A mí me sorprendió verla por Norfolk, a ella más verse allí, pero allí estábamos uno enfrente del otro, en una ciudad cada vez menos extraña. Y así, uno enfrente del otro empezamos a hablar, pero dejamos que entre nosotros apareciese una mesa de café, pequeña, de mármol desportillado con dos tazas. Nos pusimos al día de las cosas que creíamos más importantes, de esto y de aquello, de lo divino y de lo mundano, por decirlo literariamente. Así que al cabo de un rato nos quedamos sin palabras, porque éramos amigos pero no tanto como para que el tiempo no hubiera erosionado nuestros lugares comunes. Y cuando pensaba que la conversación había terminado me preguntó si seguía tomando ocho galletas con la leche por la mañana.

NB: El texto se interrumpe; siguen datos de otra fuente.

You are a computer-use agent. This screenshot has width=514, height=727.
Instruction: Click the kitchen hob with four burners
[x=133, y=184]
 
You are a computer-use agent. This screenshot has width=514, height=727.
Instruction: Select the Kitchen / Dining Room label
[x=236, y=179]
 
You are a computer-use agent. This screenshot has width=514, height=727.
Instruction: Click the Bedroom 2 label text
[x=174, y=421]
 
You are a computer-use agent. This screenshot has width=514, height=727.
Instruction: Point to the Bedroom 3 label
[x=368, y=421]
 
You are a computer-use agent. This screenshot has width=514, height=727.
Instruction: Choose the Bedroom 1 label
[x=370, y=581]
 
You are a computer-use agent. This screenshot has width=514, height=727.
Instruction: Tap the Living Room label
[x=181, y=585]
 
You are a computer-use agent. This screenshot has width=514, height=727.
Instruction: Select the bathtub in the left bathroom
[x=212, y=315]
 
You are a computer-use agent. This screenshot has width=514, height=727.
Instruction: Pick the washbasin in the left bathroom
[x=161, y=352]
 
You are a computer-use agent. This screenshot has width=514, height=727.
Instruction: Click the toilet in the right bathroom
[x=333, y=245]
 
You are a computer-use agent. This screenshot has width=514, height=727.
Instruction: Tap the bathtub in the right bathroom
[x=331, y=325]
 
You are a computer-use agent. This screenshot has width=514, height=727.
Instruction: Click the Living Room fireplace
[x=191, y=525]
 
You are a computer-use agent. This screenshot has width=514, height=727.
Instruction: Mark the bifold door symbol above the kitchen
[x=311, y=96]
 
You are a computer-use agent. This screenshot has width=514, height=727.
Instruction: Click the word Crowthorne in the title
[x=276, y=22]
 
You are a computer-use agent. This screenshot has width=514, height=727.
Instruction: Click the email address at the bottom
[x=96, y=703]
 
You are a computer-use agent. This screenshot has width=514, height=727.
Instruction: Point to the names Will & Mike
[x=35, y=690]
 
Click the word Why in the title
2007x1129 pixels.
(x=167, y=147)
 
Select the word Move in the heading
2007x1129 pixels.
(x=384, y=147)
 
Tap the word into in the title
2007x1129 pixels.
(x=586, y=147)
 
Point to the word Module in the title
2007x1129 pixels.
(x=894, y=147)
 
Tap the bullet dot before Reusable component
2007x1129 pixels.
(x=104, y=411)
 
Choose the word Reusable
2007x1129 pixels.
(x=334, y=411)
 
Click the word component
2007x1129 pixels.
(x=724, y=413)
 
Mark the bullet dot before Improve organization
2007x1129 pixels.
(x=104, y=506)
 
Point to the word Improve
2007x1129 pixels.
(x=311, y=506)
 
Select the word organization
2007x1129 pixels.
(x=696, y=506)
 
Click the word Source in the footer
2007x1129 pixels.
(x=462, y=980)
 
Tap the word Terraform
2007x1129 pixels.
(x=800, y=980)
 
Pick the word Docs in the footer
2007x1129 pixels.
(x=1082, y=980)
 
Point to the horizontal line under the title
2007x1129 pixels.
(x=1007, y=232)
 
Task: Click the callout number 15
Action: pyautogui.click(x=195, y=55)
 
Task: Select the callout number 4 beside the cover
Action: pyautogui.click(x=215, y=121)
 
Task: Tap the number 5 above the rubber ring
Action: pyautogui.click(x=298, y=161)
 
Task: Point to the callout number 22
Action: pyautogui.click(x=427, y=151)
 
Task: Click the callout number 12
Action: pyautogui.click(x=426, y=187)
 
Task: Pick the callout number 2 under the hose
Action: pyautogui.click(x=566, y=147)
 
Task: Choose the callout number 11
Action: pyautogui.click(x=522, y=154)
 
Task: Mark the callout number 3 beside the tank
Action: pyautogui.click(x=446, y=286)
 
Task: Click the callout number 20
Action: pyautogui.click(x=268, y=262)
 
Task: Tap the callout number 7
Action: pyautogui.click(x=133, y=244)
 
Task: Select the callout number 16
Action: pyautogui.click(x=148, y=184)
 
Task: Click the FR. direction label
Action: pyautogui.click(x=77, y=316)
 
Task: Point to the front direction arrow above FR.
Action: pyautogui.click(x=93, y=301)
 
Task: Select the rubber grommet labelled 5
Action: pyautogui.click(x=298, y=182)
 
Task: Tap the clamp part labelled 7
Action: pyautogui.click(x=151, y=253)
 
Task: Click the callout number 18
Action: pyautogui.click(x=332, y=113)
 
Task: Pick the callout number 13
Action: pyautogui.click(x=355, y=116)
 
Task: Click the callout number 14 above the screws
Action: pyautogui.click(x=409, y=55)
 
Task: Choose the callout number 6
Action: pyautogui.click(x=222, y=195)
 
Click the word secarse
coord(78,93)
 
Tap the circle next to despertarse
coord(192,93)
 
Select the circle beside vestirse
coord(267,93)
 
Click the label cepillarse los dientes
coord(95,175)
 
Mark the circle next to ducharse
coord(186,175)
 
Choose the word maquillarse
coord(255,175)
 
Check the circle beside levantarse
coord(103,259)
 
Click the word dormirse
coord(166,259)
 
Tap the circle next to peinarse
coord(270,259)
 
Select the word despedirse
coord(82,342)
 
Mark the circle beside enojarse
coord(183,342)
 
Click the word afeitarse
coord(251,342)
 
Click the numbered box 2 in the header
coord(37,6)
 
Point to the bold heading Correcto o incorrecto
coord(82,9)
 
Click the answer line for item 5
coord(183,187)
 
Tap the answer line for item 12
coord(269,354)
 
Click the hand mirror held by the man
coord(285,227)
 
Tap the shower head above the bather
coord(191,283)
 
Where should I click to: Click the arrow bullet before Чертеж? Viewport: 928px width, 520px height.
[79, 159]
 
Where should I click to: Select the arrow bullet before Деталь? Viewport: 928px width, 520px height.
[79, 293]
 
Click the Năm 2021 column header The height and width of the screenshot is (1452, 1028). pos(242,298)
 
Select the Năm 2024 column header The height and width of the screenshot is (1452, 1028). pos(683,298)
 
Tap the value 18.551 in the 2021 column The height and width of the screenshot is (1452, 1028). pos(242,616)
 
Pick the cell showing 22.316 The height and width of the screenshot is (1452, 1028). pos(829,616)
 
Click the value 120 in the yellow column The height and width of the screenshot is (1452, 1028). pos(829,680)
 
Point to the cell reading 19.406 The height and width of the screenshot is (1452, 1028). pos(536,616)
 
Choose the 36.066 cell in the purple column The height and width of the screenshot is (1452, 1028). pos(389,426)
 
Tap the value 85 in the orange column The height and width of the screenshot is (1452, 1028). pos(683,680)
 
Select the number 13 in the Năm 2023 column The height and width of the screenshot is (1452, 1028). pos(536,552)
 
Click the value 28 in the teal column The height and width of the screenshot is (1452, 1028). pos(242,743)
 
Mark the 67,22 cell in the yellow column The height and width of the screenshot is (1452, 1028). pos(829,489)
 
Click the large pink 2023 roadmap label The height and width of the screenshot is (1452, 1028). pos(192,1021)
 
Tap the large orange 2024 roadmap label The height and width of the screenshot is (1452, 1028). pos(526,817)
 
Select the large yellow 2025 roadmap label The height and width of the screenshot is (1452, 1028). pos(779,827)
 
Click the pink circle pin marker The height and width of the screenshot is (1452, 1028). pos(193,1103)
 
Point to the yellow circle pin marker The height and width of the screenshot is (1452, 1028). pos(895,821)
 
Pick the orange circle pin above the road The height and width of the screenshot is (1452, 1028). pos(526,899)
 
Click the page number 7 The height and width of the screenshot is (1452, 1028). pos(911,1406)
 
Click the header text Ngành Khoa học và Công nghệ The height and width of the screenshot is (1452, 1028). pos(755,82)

Vaya, me dije, pues sí, sí es verdad, ni una más y ni una menos. Ocho galletas, no siete, no seis, imposible nueve, aunque se quede una sola en el paquete.
Y aunque ella se fue pronto -el autobús en el que viajaba seguía su camino hacia Escocia-, la conversación se quedó abierta en mi cabeza de tormentas. Y como Proust me quedé con mis ocho galletas pensando en las supersticiones que hicieron mi infancia y primera juventud más habitable. Girar en la cama siempre en el mismo sentido, ojear las revistas siempre del final al principio, invariablemente, así descubrí en los periódicos que la cultura iba detrás de la televisión pero mucho antes que la política, la camisa de la suerte, la goma de la suerte, el lápiz de la suerte, kilómetros pares en la moto, sonido par en el radiocasette, par y no par, un número y no otro. Y mis ocho galletas, una detrás de otra. Una, dos, tres, cuatro, cinco, seis, siete y ocho galletas deshaciéndose en el vaso de leche con colacao.
Y con eso me quedé, con mis ocho galletas, ni números pares, ni órdenes inversos, ni colores, tan solo mis ocho galletas, que son, como el vaso de leche con magdalenas de mi madre, mi antídoto contra los días oscuros de oscuro porvenir.